If the cap is removed and FTs are allowed to openly compete for private patient revenue then they will appear more like entities involved in economic activity than providers of public service. This will mean that they will become classed as „undertakings‟ and fall under the jurisdiction of EU and UK Competition law.

FTs must remain as essentially providers of services to NHS patients. Labour promised to review the operation of the cap, and we would consider an alternative solution. But Labour would never have abolished the cap entirely, as the Bill seeks to do.

Amendment 35 would stop the abolition of the Private Patient Income cap.

Slowing down process of NHS Trusts to FTs
36. Leave out clauses 176 and 177.

The Bill specifies that by 1 April 2014 all NHS trusts will have to be Foundation Trusts. Those current NHS Trusts which cannot attain Foundation status will be broken up, merged or sold off. There will also be no path back to a NHS Trust status should an FT fail; again it would be broken up or sold off. The amendment slows this process down, and leaves open the possibility that not all Trusts will have to gain Foundation status.

Labour said that we wanted to move all NHS Trusts to Foundation status. However this process is being pushed through too fast, with little regard for the very real effect that is being created in NHS Trusts. The push to FT status has already resulted in the efficiencies being required of FTs increasing from 4% per year to 6.5% per year.

Amendment 36 would delete this artificial deadline, allow NHS Trusts to become Foundation Trusts at their own pace, and leave the possibility of Foundation Trusts returning to NHS Trust status if they get into financial difficulty.

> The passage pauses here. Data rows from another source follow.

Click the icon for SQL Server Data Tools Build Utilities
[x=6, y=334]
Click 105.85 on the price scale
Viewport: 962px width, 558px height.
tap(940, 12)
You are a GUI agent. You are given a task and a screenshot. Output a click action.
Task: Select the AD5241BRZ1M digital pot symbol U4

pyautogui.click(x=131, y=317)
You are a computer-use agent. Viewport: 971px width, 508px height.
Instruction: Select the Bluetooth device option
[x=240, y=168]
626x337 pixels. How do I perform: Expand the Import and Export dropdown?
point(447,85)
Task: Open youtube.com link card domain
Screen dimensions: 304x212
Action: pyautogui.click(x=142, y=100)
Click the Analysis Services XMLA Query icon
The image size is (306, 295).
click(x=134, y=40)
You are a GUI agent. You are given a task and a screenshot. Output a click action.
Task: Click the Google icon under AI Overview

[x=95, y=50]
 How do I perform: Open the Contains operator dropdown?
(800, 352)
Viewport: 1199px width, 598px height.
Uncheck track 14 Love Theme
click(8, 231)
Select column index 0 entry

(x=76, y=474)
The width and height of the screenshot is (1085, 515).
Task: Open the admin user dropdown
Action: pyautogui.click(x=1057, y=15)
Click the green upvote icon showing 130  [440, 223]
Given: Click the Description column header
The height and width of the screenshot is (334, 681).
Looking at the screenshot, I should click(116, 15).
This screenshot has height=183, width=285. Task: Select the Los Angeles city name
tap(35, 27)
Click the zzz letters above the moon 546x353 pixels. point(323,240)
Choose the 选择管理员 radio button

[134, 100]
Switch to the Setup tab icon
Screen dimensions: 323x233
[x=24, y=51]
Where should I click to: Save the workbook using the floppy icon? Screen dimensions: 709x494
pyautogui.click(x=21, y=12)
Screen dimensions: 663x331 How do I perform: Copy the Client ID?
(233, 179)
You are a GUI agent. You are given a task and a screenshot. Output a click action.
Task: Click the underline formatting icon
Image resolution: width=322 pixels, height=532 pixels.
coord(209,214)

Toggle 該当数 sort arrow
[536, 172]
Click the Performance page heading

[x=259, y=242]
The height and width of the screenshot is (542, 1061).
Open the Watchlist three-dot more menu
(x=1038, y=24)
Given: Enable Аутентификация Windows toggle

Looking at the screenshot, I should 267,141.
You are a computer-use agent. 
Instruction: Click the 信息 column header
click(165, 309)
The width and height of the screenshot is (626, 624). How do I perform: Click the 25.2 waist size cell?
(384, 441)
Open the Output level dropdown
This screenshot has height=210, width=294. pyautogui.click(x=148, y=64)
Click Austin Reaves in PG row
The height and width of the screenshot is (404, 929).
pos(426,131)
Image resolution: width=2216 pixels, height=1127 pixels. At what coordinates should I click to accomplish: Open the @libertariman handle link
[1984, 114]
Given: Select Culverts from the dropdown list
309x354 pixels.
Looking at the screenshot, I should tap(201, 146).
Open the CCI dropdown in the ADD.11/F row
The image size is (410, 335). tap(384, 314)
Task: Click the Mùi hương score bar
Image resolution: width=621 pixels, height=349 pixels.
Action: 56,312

Transfers of NHS estate to private companies
37. Clause 125, page 120, line 34, at end insert –
“(6) Regulations under this section must ensure that where transfers of property or liabilities occur, they can only be transferred to another NHS Body”
38. Clause 129, page 124, line 26, leave out “licence holder” and insert “NHS Body”.
39. Schedule 23, page 402, line 15, leave out lines 15 to 17
40. Schedule 23, page 402, line 34, leave out from line 34 to end of line 1 on page 403.

The Bill allows for assets to be transfer when an NHS provider fails. The amendment prevents this from being done for the benefit of outside interests.

These are NHS assets paid for out of taxation and should be kept in the public sector or the benefits should go to the public sector.

Amendments 37 to 40 remove the possibility that NHS assets could be moved out of the public sector.